Work instructions:
Copy out the entries exactly. Print them in full.

Provided information:

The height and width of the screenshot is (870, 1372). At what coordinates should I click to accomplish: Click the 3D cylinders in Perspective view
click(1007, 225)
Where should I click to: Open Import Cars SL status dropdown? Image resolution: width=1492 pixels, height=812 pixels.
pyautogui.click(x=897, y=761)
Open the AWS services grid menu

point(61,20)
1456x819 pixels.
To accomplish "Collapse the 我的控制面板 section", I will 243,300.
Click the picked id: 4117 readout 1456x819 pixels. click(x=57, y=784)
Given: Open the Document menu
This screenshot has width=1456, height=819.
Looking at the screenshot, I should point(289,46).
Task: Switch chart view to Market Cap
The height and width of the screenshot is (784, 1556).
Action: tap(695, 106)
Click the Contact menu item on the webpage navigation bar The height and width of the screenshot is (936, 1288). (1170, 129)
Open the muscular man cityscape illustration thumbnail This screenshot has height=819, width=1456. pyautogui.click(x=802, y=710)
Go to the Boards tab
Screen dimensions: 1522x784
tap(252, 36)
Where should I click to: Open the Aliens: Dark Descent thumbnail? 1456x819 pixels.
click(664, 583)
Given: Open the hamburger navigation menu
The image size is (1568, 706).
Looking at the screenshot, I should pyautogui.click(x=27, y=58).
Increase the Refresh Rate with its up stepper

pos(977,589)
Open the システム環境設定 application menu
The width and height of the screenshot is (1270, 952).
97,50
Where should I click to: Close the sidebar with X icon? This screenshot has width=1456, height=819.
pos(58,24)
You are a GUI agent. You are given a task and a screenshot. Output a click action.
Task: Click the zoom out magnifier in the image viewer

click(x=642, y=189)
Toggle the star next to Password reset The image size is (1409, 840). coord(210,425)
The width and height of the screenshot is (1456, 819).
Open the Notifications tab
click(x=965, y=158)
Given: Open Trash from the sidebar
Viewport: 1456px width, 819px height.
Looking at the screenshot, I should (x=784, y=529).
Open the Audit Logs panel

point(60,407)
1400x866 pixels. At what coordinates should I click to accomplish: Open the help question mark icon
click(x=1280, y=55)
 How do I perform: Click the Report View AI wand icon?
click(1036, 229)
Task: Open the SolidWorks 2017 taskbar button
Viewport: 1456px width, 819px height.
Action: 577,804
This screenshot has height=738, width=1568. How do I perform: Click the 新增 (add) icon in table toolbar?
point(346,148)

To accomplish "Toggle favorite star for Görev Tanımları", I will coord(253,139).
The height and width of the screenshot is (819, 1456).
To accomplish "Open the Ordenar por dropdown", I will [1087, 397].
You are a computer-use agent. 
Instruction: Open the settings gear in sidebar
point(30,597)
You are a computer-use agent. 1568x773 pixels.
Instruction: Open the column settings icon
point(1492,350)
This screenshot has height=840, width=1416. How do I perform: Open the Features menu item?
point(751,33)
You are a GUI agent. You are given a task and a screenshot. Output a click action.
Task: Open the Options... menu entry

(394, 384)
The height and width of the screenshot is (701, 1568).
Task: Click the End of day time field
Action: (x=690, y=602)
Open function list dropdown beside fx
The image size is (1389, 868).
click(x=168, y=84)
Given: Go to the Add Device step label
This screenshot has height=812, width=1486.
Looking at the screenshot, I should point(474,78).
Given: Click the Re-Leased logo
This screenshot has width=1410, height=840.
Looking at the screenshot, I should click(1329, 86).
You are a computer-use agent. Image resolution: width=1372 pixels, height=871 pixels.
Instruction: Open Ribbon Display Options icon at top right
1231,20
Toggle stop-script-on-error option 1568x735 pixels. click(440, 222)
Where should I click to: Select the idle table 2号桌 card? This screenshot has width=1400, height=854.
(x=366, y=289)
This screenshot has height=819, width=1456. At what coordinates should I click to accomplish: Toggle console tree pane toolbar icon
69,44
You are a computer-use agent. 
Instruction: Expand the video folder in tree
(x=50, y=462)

Response:
The height and width of the screenshot is (870, 1372). At what coordinates should I click to accomplish: Click the 3D cylinders in Perspective view
click(1007, 225)
Where should I click to: Open Import Cars SL status dropdown? Image resolution: width=1492 pixels, height=812 pixels.
pyautogui.click(x=897, y=761)
Open the AWS services grid menu

point(61,20)
1456x819 pixels.
To accomplish "Collapse the 我的控制面板 section", I will 243,300.
Click the picked id: 4117 readout 1456x819 pixels. click(x=57, y=784)
Given: Open the Document menu
This screenshot has width=1456, height=819.
Looking at the screenshot, I should point(289,46).
Task: Switch chart view to Market Cap
The height and width of the screenshot is (784, 1556).
Action: tap(695, 106)
Click the Contact menu item on the webpage navigation bar The height and width of the screenshot is (936, 1288). (1170, 129)
Open the muscular man cityscape illustration thumbnail This screenshot has height=819, width=1456. pyautogui.click(x=802, y=710)
Go to the Boards tab
Screen dimensions: 1522x784
tap(252, 36)
Where should I click to: Open the Aliens: Dark Descent thumbnail? 1456x819 pixels.
click(664, 583)
Given: Open the hamburger navigation menu
The image size is (1568, 706).
Looking at the screenshot, I should pyautogui.click(x=27, y=58).
Increase the Refresh Rate with its up stepper

pos(977,589)
Open the システム環境設定 application menu
The width and height of the screenshot is (1270, 952).
97,50
Where should I click to: Close the sidebar with X icon? This screenshot has width=1456, height=819.
pos(58,24)
You are a GUI agent. You are given a task and a screenshot. Output a click action.
Task: Click the zoom out magnifier in the image viewer

click(x=642, y=189)
Toggle the star next to Password reset The image size is (1409, 840). coord(210,425)
The width and height of the screenshot is (1456, 819).
Open the Notifications tab
click(x=965, y=158)
Given: Open Trash from the sidebar
Viewport: 1456px width, 819px height.
Looking at the screenshot, I should (x=784, y=529).
Open the Audit Logs panel

point(60,407)
1400x866 pixels. At what coordinates should I click to accomplish: Open the help question mark icon
click(x=1280, y=55)
 How do I perform: Click the Report View AI wand icon?
click(1036, 229)
Task: Open the SolidWorks 2017 taskbar button
Viewport: 1456px width, 819px height.
Action: 577,804
This screenshot has height=738, width=1568. How do I perform: Click the 新增 (add) icon in table toolbar?
point(346,148)

To accomplish "Toggle favorite star for Görev Tanımları", I will coord(253,139).
The height and width of the screenshot is (819, 1456).
To accomplish "Open the Ordenar por dropdown", I will [1087, 397].
You are a computer-use agent. 
Instruction: Open the settings gear in sidebar
point(30,597)
You are a computer-use agent. 1568x773 pixels.
Instruction: Open the column settings icon
point(1492,350)
This screenshot has height=840, width=1416. How do I perform: Open the Features menu item?
point(751,33)
You are a GUI agent. You are given a task and a screenshot. Output a click action.
Task: Open the Options... menu entry

(394, 384)
The height and width of the screenshot is (701, 1568).
Task: Click the End of day time field
Action: (x=690, y=602)
Open function list dropdown beside fx
The image size is (1389, 868).
click(x=168, y=84)
Given: Go to the Add Device step label
This screenshot has height=812, width=1486.
Looking at the screenshot, I should point(474,78).
Given: Click the Re-Leased logo
This screenshot has width=1410, height=840.
Looking at the screenshot, I should click(1329, 86).
You are a computer-use agent. Image resolution: width=1372 pixels, height=871 pixels.
Instruction: Open Ribbon Display Options icon at top right
1231,20
Toggle stop-script-on-error option 1568x735 pixels. click(440, 222)
Where should I click to: Select the idle table 2号桌 card? This screenshot has width=1400, height=854.
(x=366, y=289)
This screenshot has height=819, width=1456. At what coordinates should I click to accomplish: Toggle console tree pane toolbar icon
69,44
You are a computer-use agent. 
Instruction: Expand the video folder in tree
(x=50, y=462)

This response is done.